TEAR DUCT SURGERY
Tear ducts start with two small canals inside the lower and upper eyelids, form the tear sac and open via a thin canal into the nasal cavity, where they terminate. The main purpose of tears is to protect the eyes against foreign bodies and ensure the continuous lubrication and clearness required for eye health. The front side of the eye is continuously washed by tears. This washing fluid and the harmful substances on the surface of the eye are transferred through the tear canal into the nose and then into the throat. Obstructions in this path cause watering and eye discharge. Tear duct surgery is the branch of surgery which deals with diseases of this area.
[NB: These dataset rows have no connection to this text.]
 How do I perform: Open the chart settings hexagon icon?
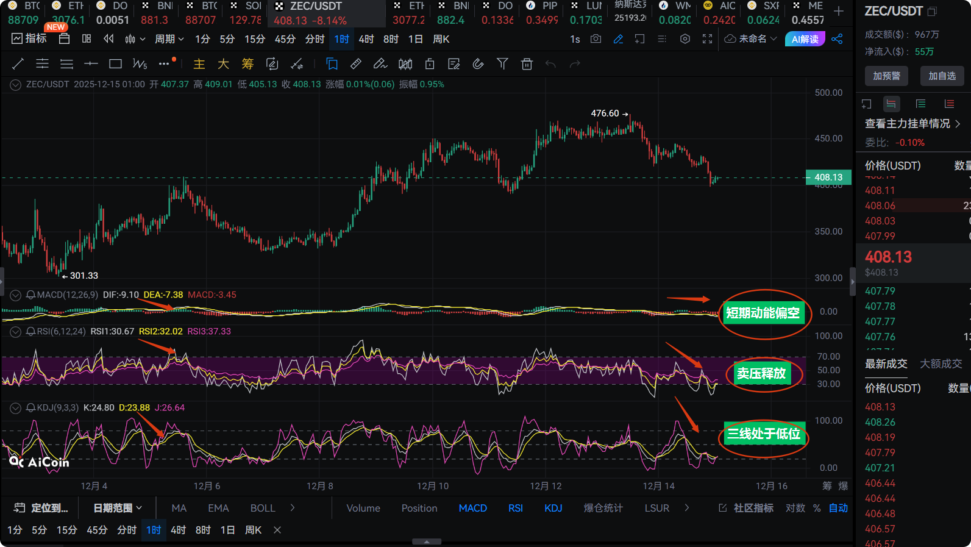point(685,39)
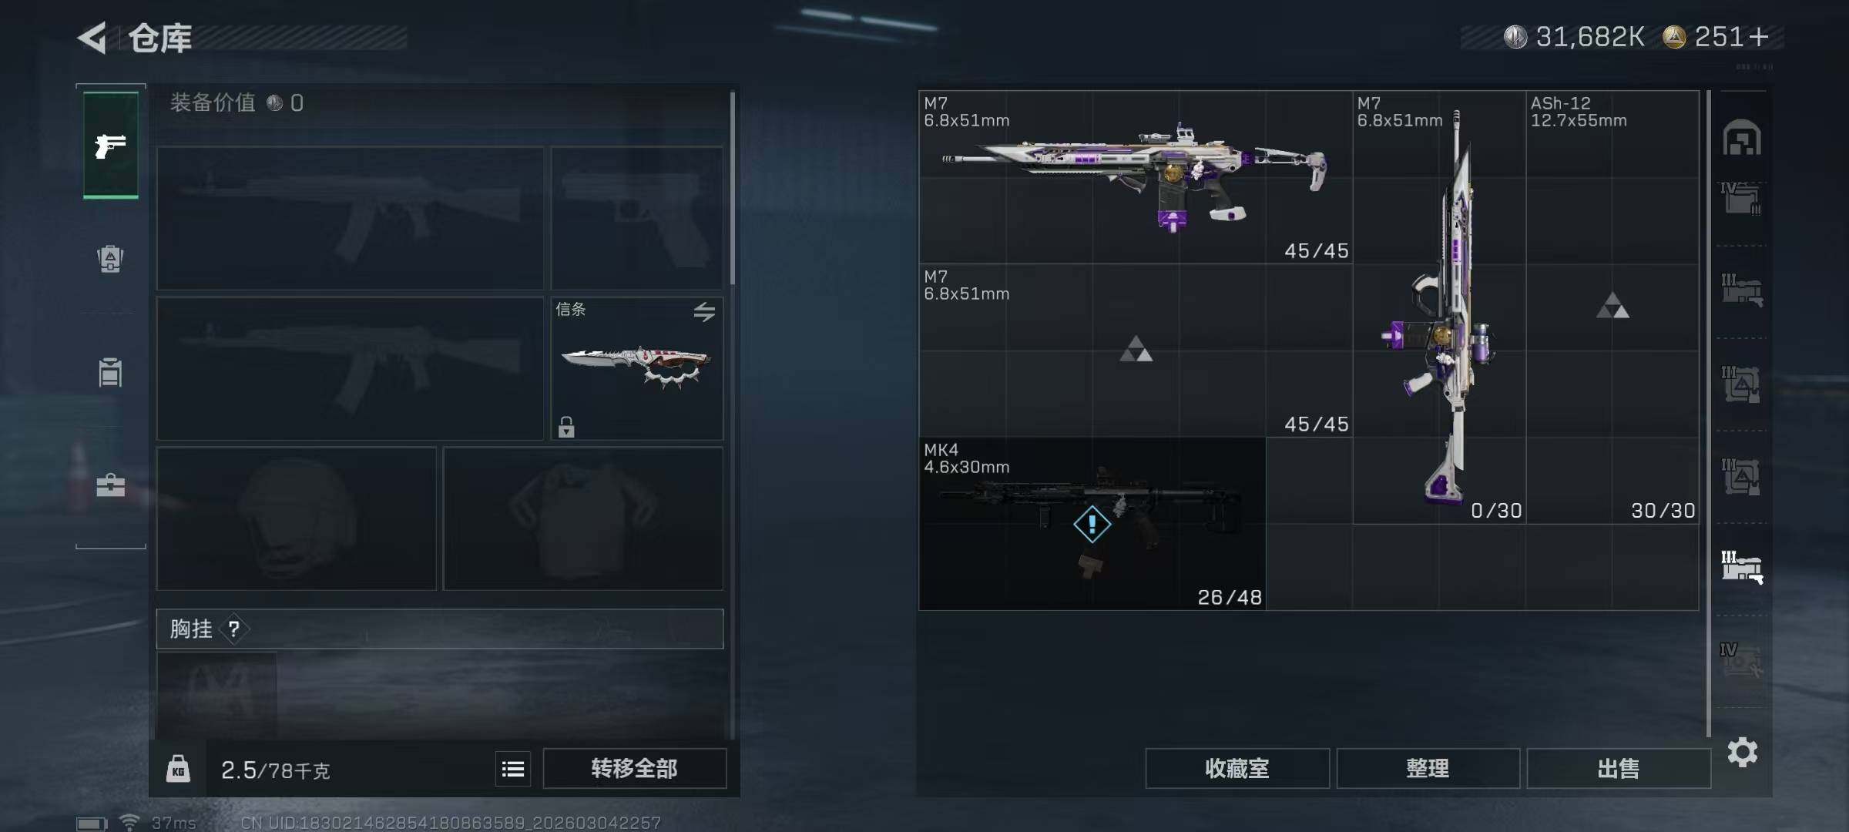
Task: Click the 转移全部 button
Action: tap(634, 768)
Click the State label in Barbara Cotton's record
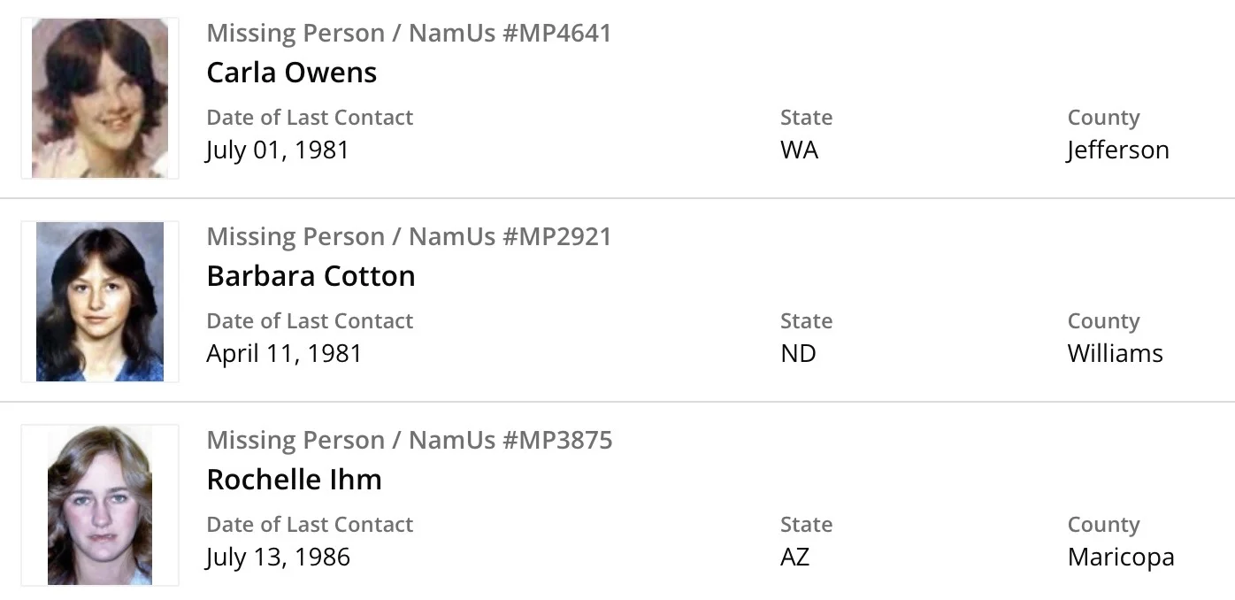This screenshot has width=1235, height=600. click(x=806, y=321)
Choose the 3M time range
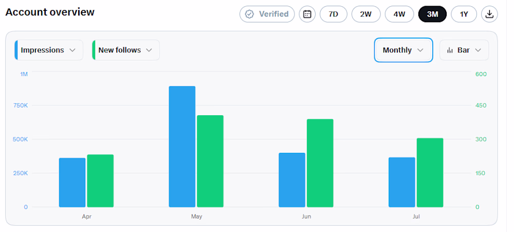The height and width of the screenshot is (232, 514). 432,14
Symptoms of eye dryness change depending on the severity of tear deficiency. They can vary from small complaints like occasional mild burning, watering and redness to serious conditions which may severely damage the quality of vision and life. In mild cases, treatment consists of artificial teardrops which are intended to replace the deficiency. Severe eye dryness requires different, more serious treatments.
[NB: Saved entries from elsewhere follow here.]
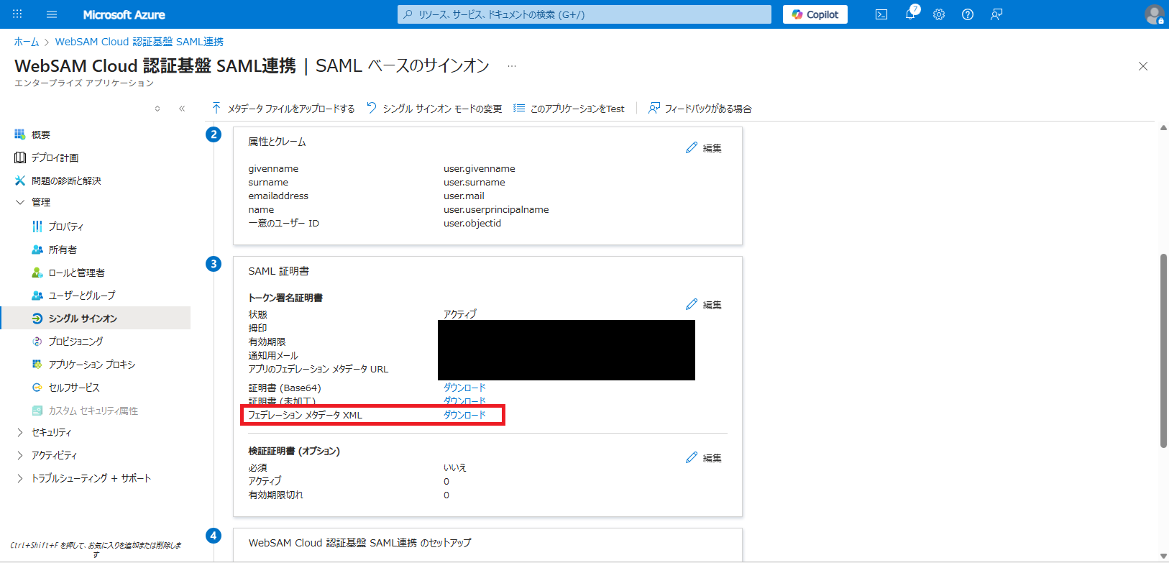Click the resource search box
Screen dimensions: 1169x563
tap(584, 14)
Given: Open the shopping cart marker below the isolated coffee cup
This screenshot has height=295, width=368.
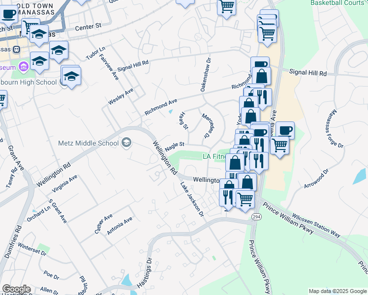Looking at the screenshot, I should click(279, 146).
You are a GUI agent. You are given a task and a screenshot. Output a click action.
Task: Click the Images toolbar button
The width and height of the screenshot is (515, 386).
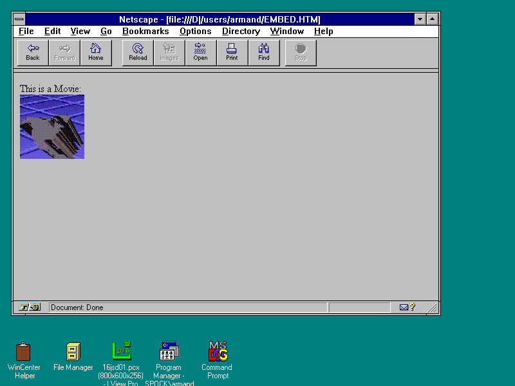[x=169, y=53]
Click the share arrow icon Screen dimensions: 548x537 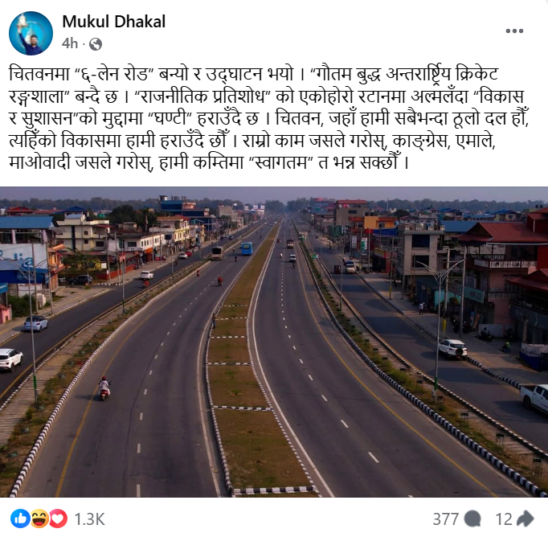pyautogui.click(x=525, y=519)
Acquired Lacrimal Duct Occlusions
The causes of tear duct occlusions which are not congenital are usually unknown. The occlusion is located at the intersection of the tear sac and the canal. It is more common in women. Surgical treatment is applied.
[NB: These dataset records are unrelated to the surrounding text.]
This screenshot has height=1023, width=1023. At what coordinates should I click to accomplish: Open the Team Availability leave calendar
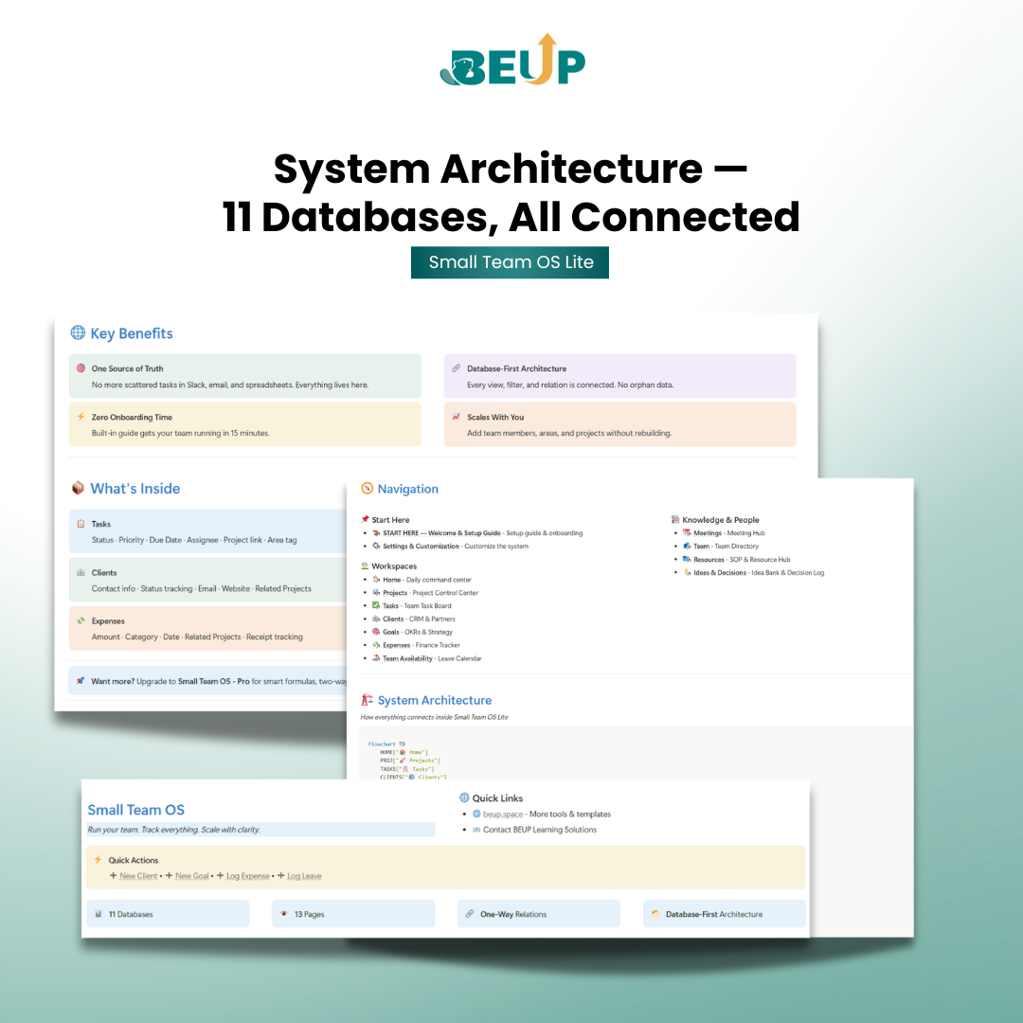[x=407, y=658]
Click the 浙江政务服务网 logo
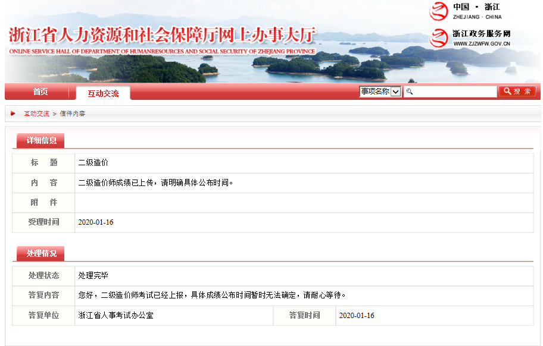Screen dimensions: 543x346 coord(439,38)
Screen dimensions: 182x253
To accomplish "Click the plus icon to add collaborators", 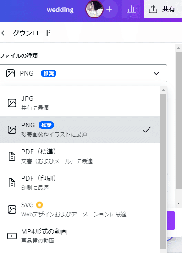I will tap(109, 9).
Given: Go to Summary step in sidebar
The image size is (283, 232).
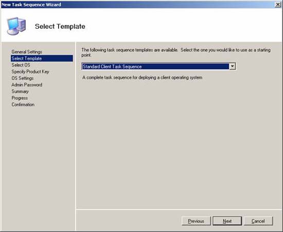Looking at the screenshot, I should point(20,92).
Congenital Lacrimal Duct Occlusions
Tear ducts continue to develop after birth. In some infants, symptoms like watering and eye drainage may occur when duct development is not completed after birth. Different treatments are required depending on the patient's condition.
Treatments for Lacrimal Duct Occlusion
Lacrimal duct occlusion causes watering and inflammation. If the duct has not been cleared by the time the child turns 1.5 years old, a method called probing is used. It is performed under general anesthesia and lasts about 5-10 minutes. Entry is made with a probe into the upper end of the tear duct and the blockage in the lower end is cleared. There is a 90% chance of success. Success is less likely after 2 years of age.
Surgical Intervention (DCR)
In adults, instead of clearing a blocked duct, a new path is opened between the tear sac and the nose. The surgery can be performed through the skin or the nose. When performed through the skin, surgery is more likely to be successful (nearly 95% chance of success) and leaves no unpleasant scars on the skin.
Multidiode Laser (Treatment of Lacrimal Duct Occlusion with Laser)
Many new techniques are employed to clear lacrimal duct occlusions today. Having been used for the last few years in the US and several European countries, the new generation Multidiode Laser offers a fast solution for tear duct surgeries with topical anesthesia, without bleeding or scars.
Lacrimal System Tumors
Lacrimal gland tumors are more common than tumors of the tear drainage system. Prevalence is higher in adults. Treatment changes according to the type of tumor.
Watery eyes result either from too much tear production or from drainage slowing down or stopping. Increased tear production has several causes. Watery eyes are resolved when the causal factor is eliminated.
Tear Duct Injuries
They are often accompanied by eyelid injuries. If appropriate treatment is not applied at an early stage, permanent obstruction of tear ducts may lead to constant watering and eye discharge. The condition should be seen by an ophthalmologist and the disorder caused by trauma in the tear ducts should be corrected.